QUESTIONS ::
[1] According to the Scouting post, which anniversary is the Canton troop that her father helped found celebrating this year?
[2] From the Scouting post, return the passage starting at "Maybe what he" and ending at "in the Army.", copied word for word.
----- PROVIDED TEXT
At the Boy Scouts of America, we are always looking ahead for new innovations and ideas to provide a quality Scouting experience for our young people.
But I am always fascinated by accounts I read about Scouts or leaders from decades ago who share how Scouting’s values helped to carry them through life, much like how we teach our Scouts today how to be Prepared. For Life.™
One such story comes from the managing editor of the Cherokee Tribune in Canton, Georgia – just northwest of Atlanta. She reflects on the life of her father, born on Halloween, who passed away 25 years ago. He was among those who founded a Boy Scout troop in Canton that’s celebrating its 60th anniversary this year.
As you read her story, you can picture how her father grew up in the Depression years, with new responsibilities thrust upon him. I found this passage particularly touching that she shared from his diary, known as “The Boy Scout Diary for All Boys”:
Perhaps Boy Scouts helped prepare him for that role, those early responsibilities. Perhaps what he learned from that organization about leadership and caring for others made him the man he became. Because he always cared for his family and others in the community.
Maybe what he learned as a Scout helped him negotiate the dark days of tough economic times and having to go to work right out of high school out of necessity.
Scouting skills he learned might have helped him survive the years of World War II when he served in France and Germany in the Army.
I know for sure that my dad always loved the outdoors and he would often organize hikes for my friends and me on Saturday afternoons out the old dirt road across from my house.
He would muster us together and set out on the trails, telling us about the flora and fauna we saw on our journey. He was always patient, too, never seeming to mind if we slowed down or asked too many questions.
When I think about the thousands upon thousands of boys, my own husband among them, who have learned basic skills for life from their experience with Boy Scouts, and the parents who have dedicated themselves to being Scout leaders, I am appreciative.
Leadership…caring for others…loved the outdoors…basic skills for life…these and other excerpts from his diary still apply to the values our Scouts are learning in the 21st century – in addition to the modern day skills we teach.
How does this story touch your heart about the past and future of what you share with others? How does your organization remind those you influence how the lessons of yesteryear still apply today in many ways? I would like to hear your thoughts after reading this article.
----------
----- LISTED ENTRIES
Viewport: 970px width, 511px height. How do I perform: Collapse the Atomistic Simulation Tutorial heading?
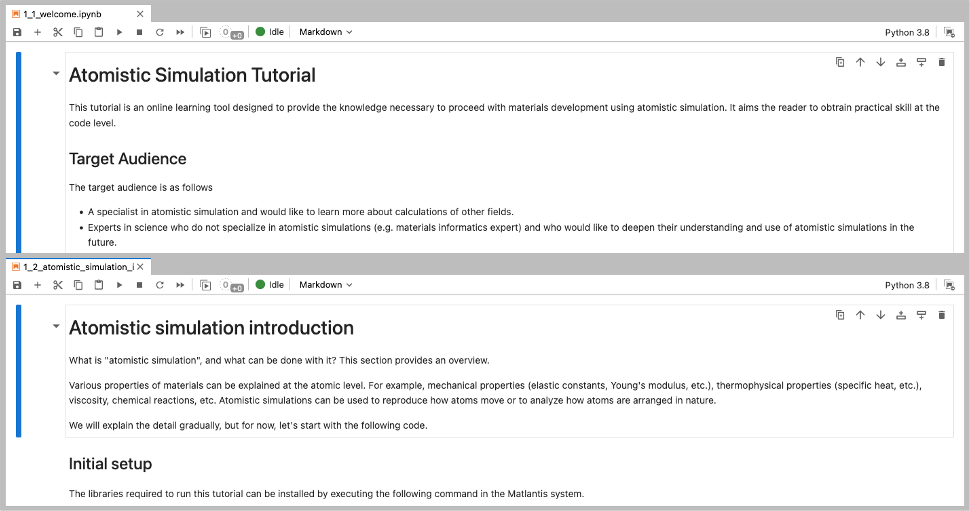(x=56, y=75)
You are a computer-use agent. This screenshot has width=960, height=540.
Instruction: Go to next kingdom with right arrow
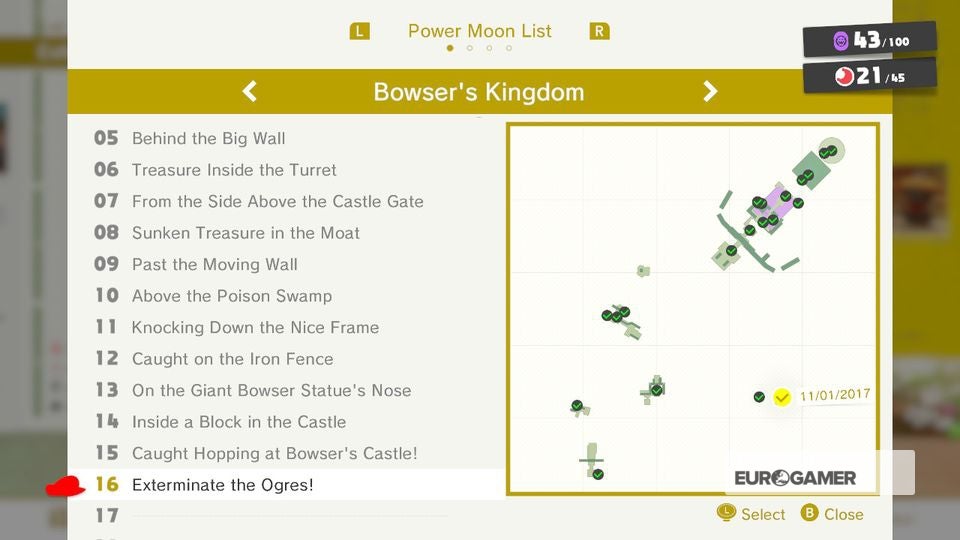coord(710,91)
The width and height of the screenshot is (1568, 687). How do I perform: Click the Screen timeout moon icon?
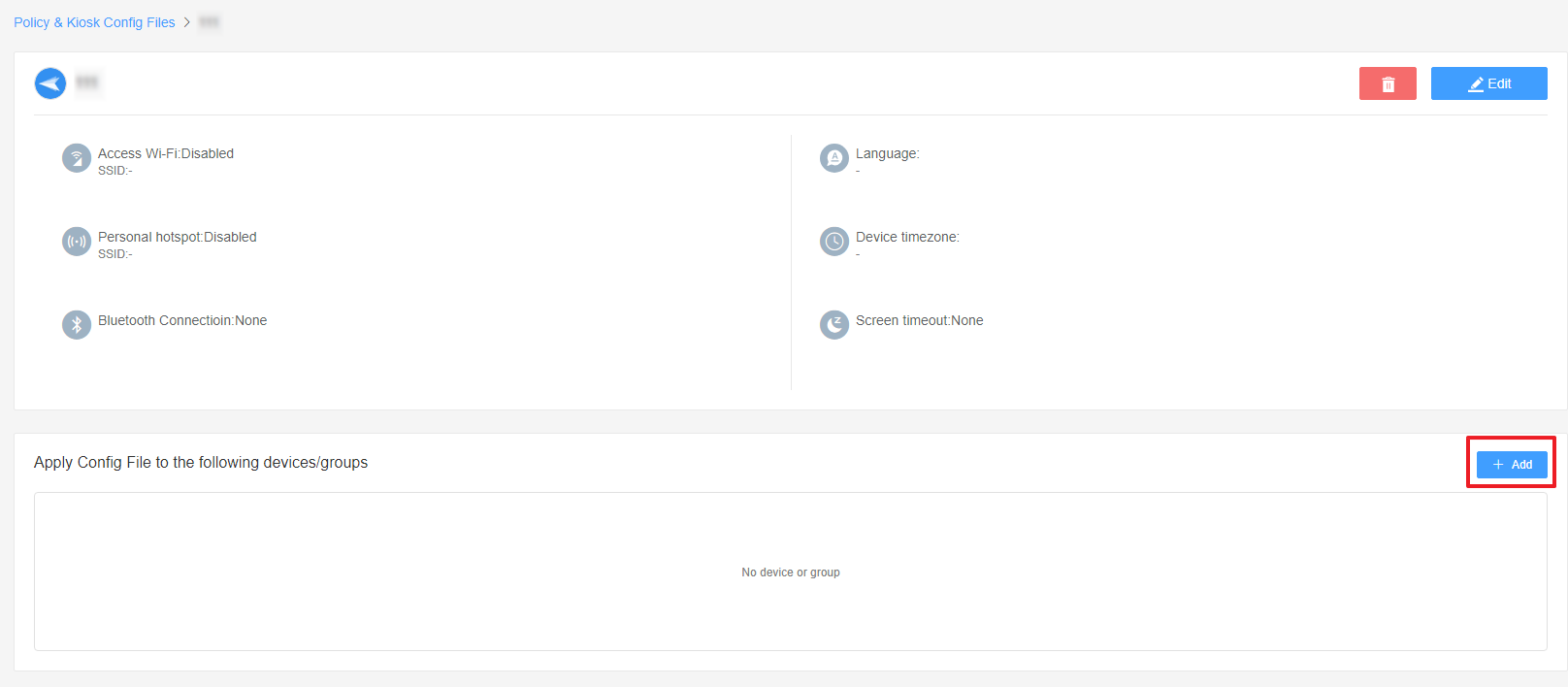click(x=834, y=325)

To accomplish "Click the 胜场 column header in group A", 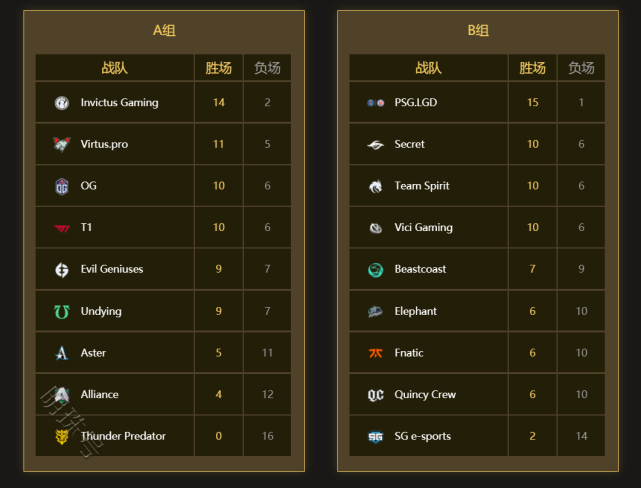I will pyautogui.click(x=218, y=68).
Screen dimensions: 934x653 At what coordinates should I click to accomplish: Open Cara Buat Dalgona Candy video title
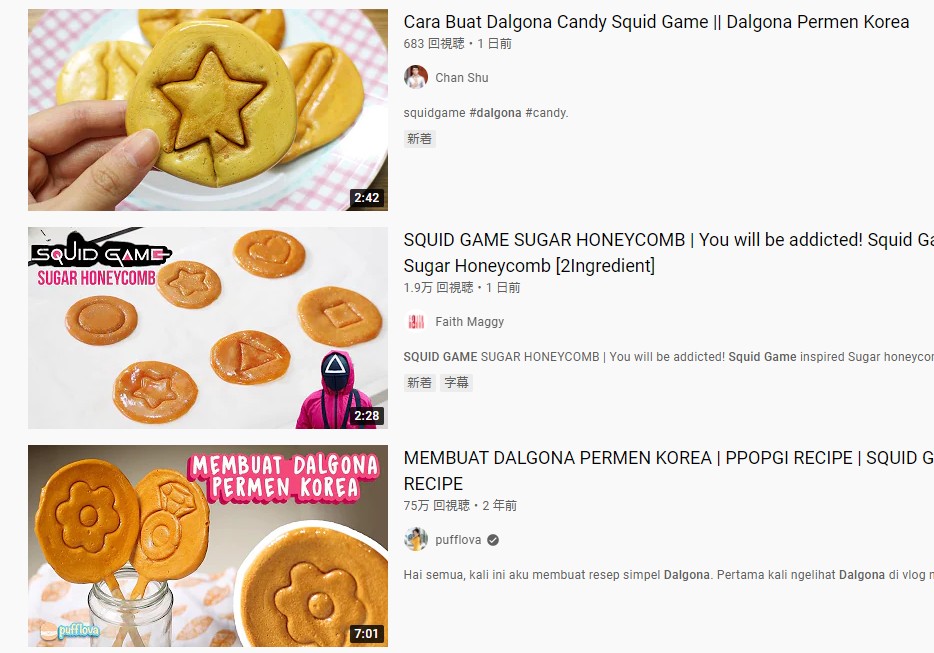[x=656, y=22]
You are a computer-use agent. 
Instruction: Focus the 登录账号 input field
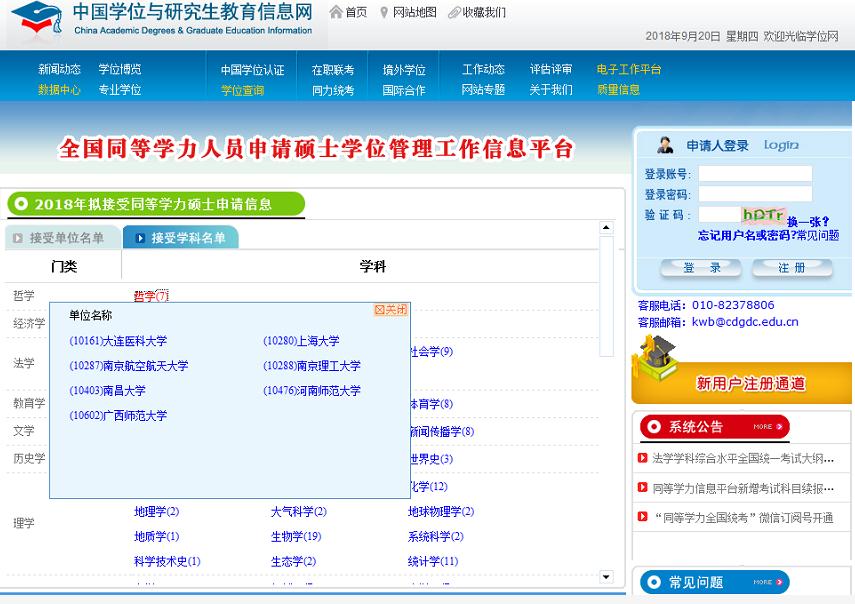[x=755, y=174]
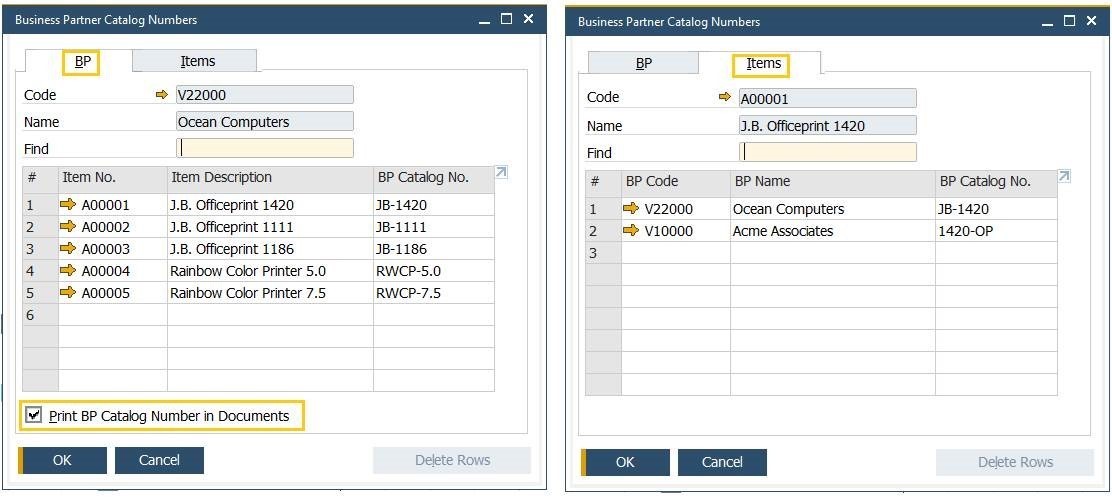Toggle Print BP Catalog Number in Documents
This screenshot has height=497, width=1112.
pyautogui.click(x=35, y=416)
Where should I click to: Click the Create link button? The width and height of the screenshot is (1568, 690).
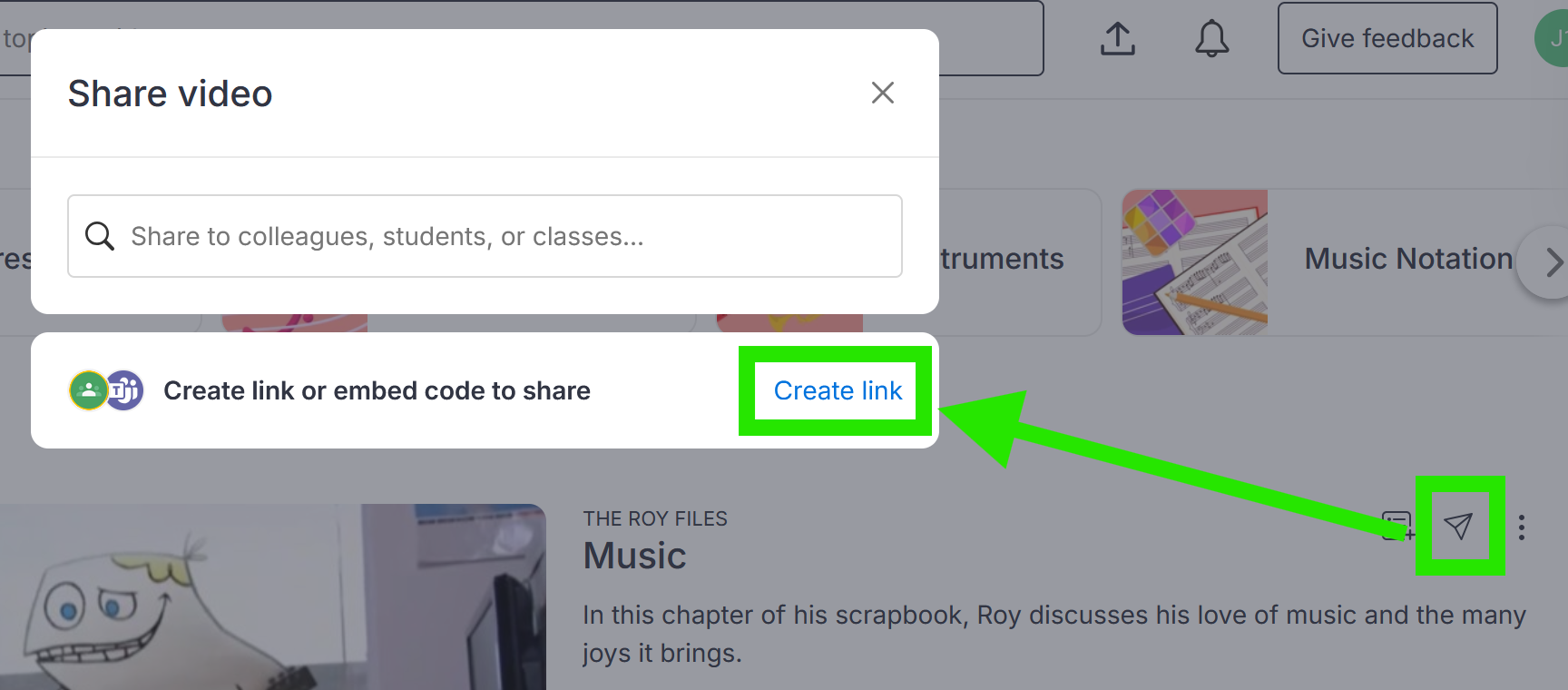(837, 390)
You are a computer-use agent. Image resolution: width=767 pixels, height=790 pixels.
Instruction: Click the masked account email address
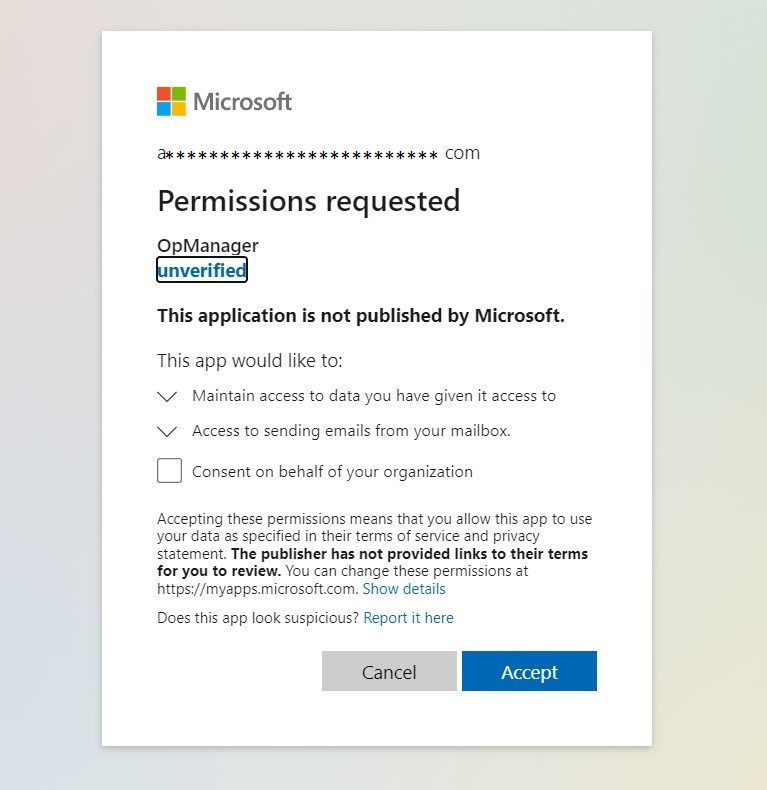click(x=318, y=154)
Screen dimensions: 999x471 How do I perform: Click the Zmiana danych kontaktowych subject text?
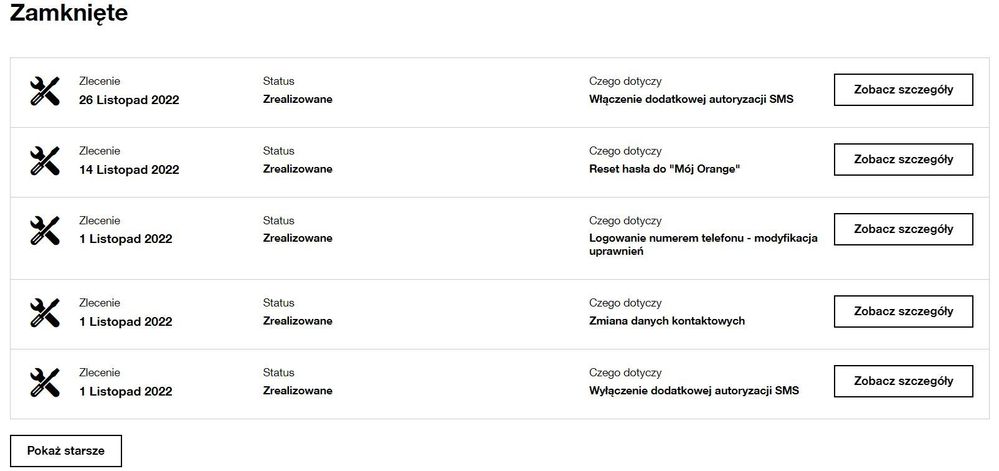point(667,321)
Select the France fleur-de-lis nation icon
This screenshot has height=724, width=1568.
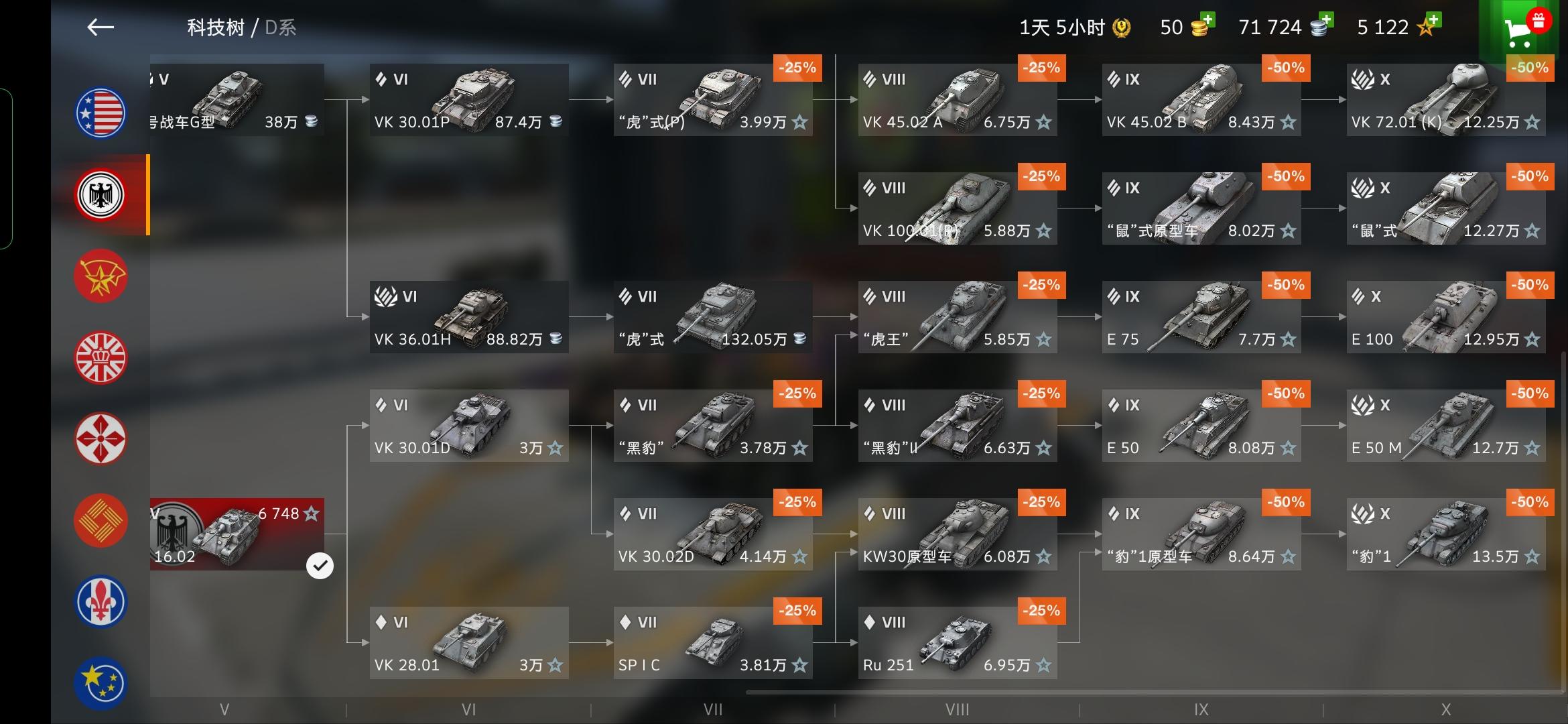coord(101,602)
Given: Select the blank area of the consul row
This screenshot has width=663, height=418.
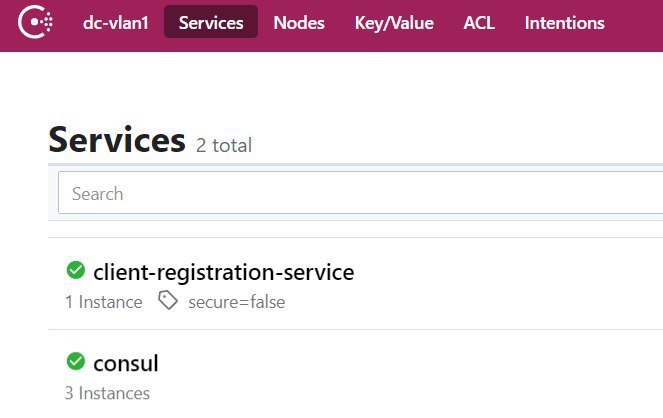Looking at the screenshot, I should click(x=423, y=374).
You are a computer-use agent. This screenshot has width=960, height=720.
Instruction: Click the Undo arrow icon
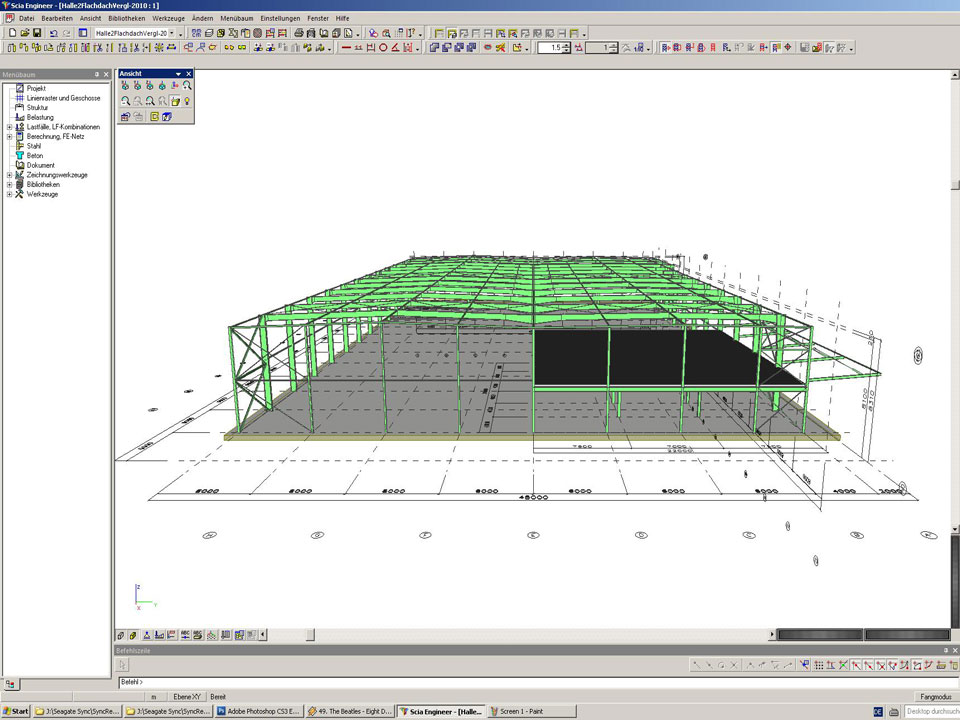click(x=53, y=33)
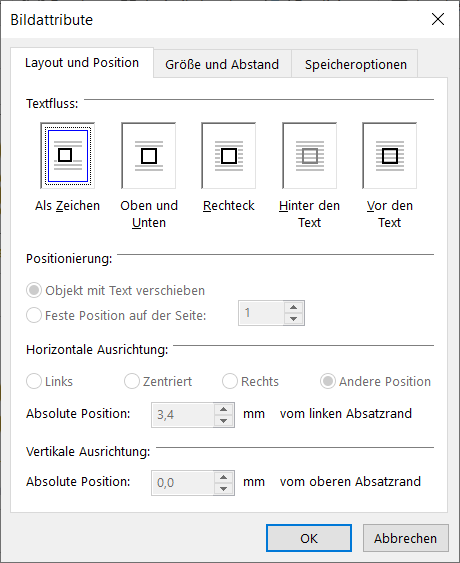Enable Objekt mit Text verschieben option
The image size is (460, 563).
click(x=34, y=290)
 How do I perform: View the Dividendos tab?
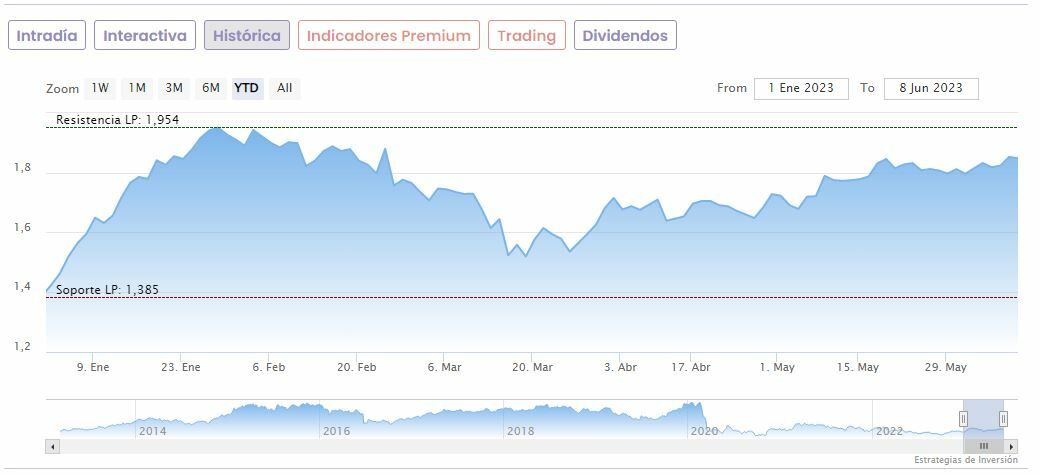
----------
TASK-BY-TASK SOLUTIONS ::
[1] Its 60th anniversary.

[2]
Maybe what he learned as a Scout helped him negotiate the dark days of tough economic times and having to go to work right out of high school out of necessity.
Scouting skills he learned might have helped him survive the years of World War II when he served in France and Germany in the Army.